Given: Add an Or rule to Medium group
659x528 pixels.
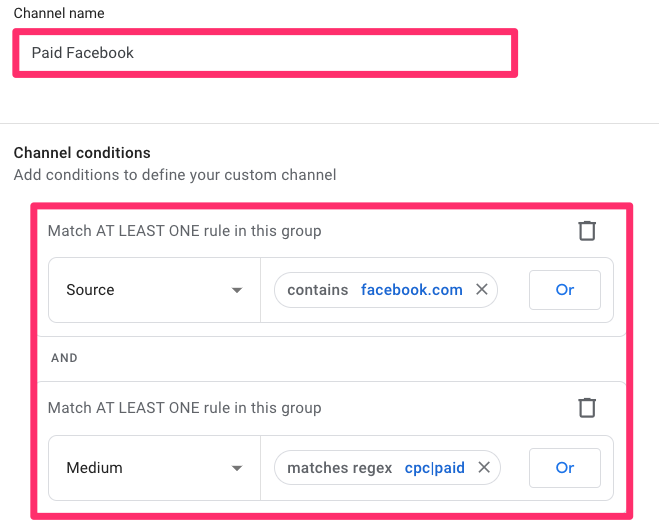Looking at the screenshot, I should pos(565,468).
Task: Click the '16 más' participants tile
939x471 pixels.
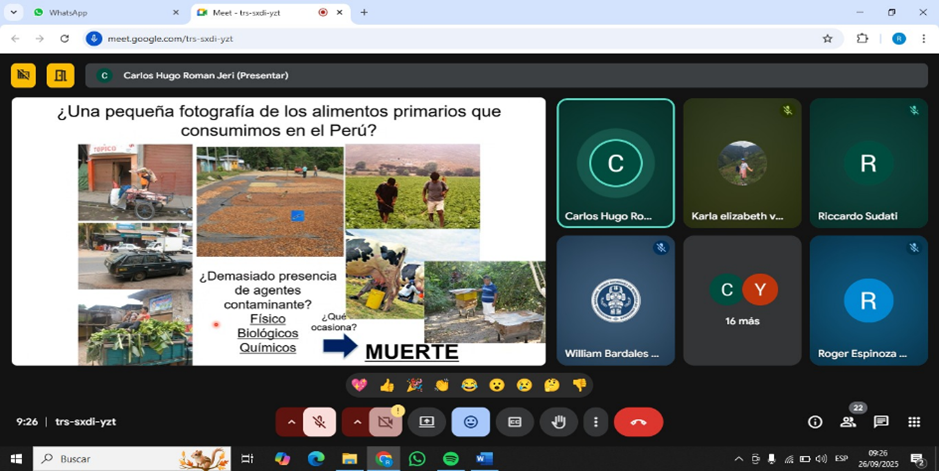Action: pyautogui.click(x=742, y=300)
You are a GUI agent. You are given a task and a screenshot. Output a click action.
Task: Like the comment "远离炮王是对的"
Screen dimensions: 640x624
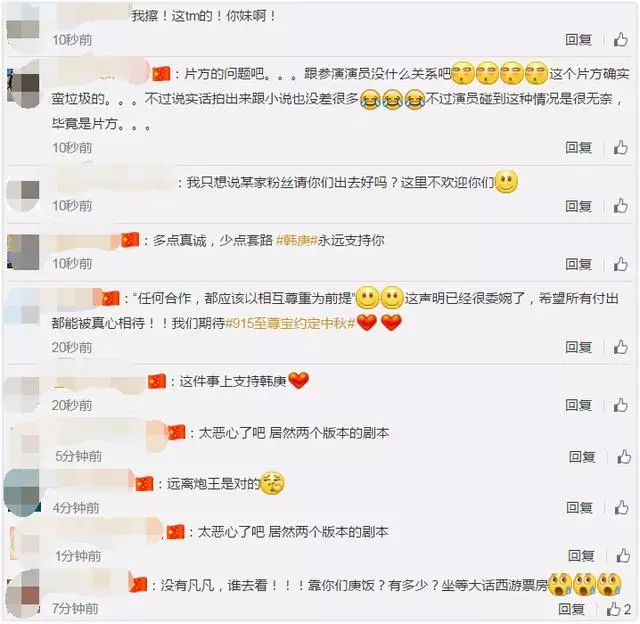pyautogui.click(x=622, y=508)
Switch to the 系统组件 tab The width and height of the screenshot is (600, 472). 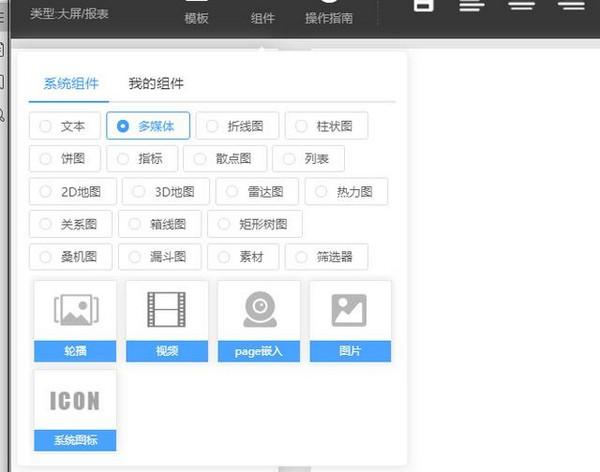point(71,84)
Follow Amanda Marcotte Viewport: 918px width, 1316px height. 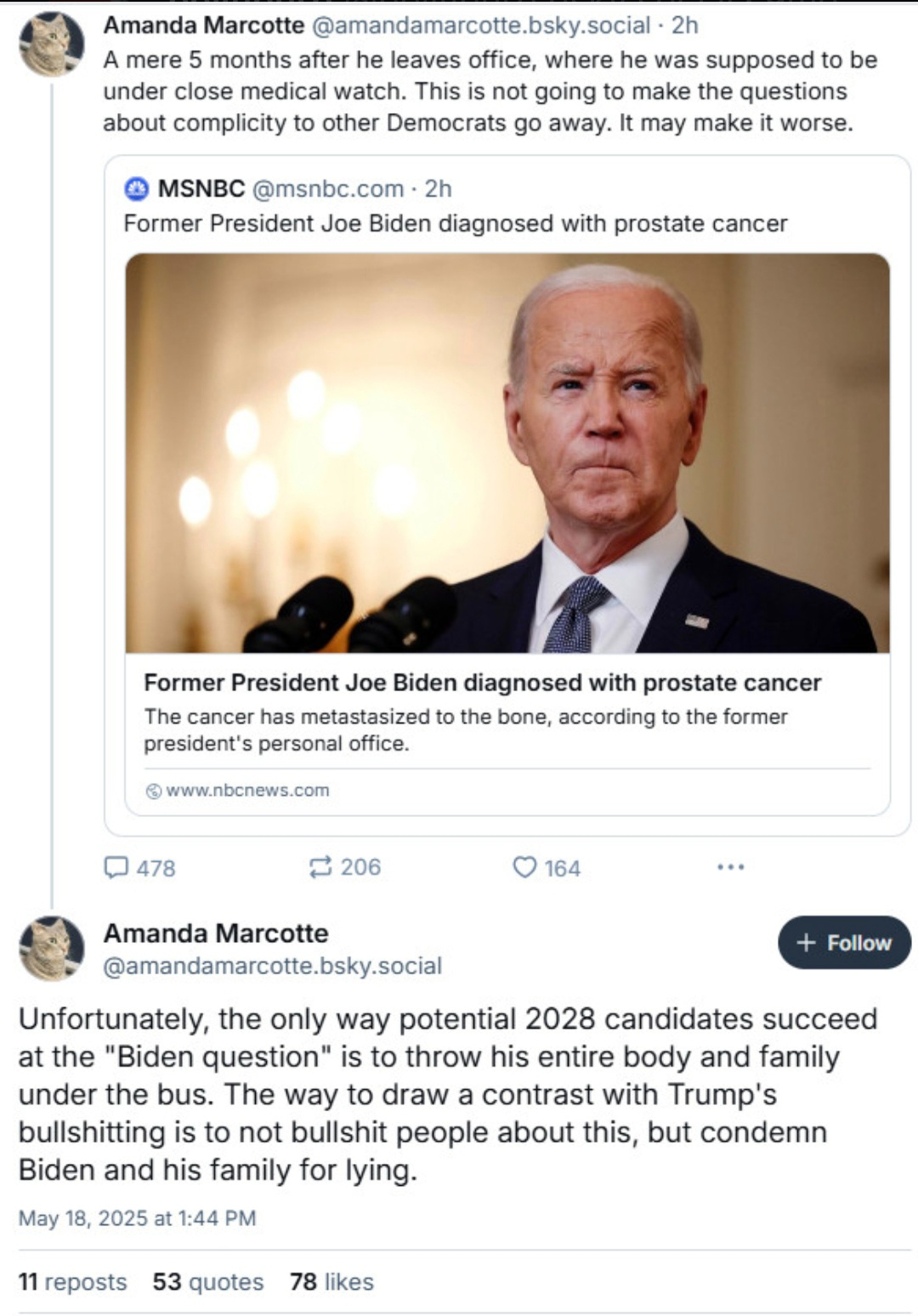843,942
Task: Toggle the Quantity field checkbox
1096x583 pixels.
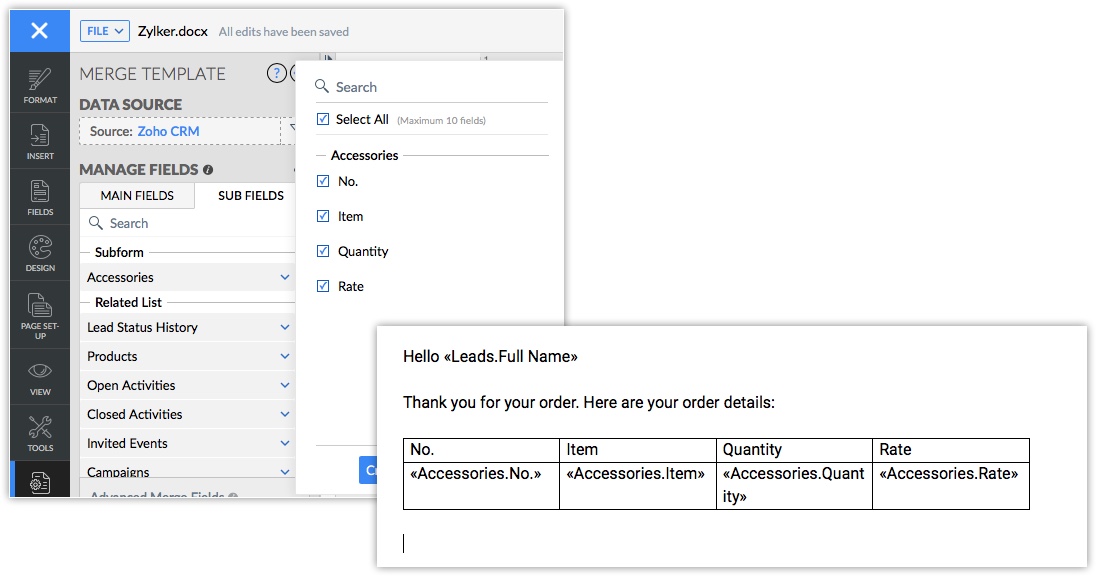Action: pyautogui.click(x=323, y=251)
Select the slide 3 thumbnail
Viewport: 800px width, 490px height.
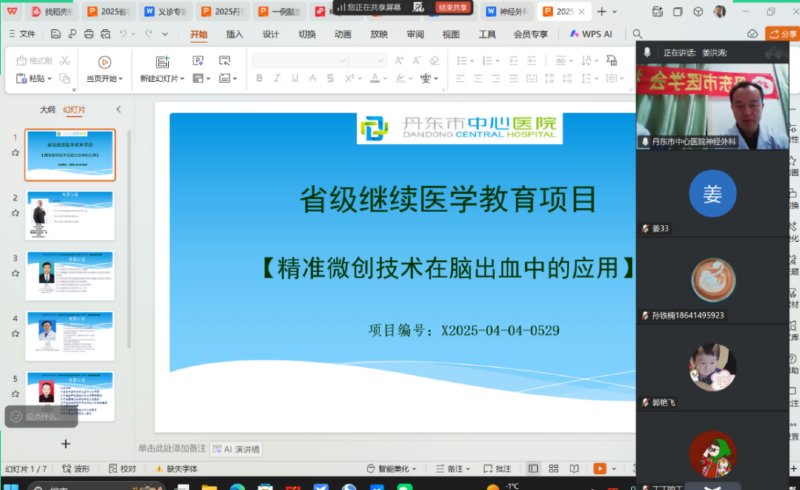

--

» AIM OF THE EXERCISE
Please, without any of the pictures, set down exactly the lines from the beginning of the listing to the line that contains "Task: Like the", inclusive.

» SOLVED PROBLEM
Given: Add an Or rule to Medium group
659x528 pixels.
Looking at the screenshot, I should pos(565,468).
Task: Click the '16 más' participants tile
939x471 pixels.
Action: pyautogui.click(x=742, y=300)
You are a GUI agent. You are given a task and a screenshot. Output a click action.
Task: Like the comment "远离炮王是对的"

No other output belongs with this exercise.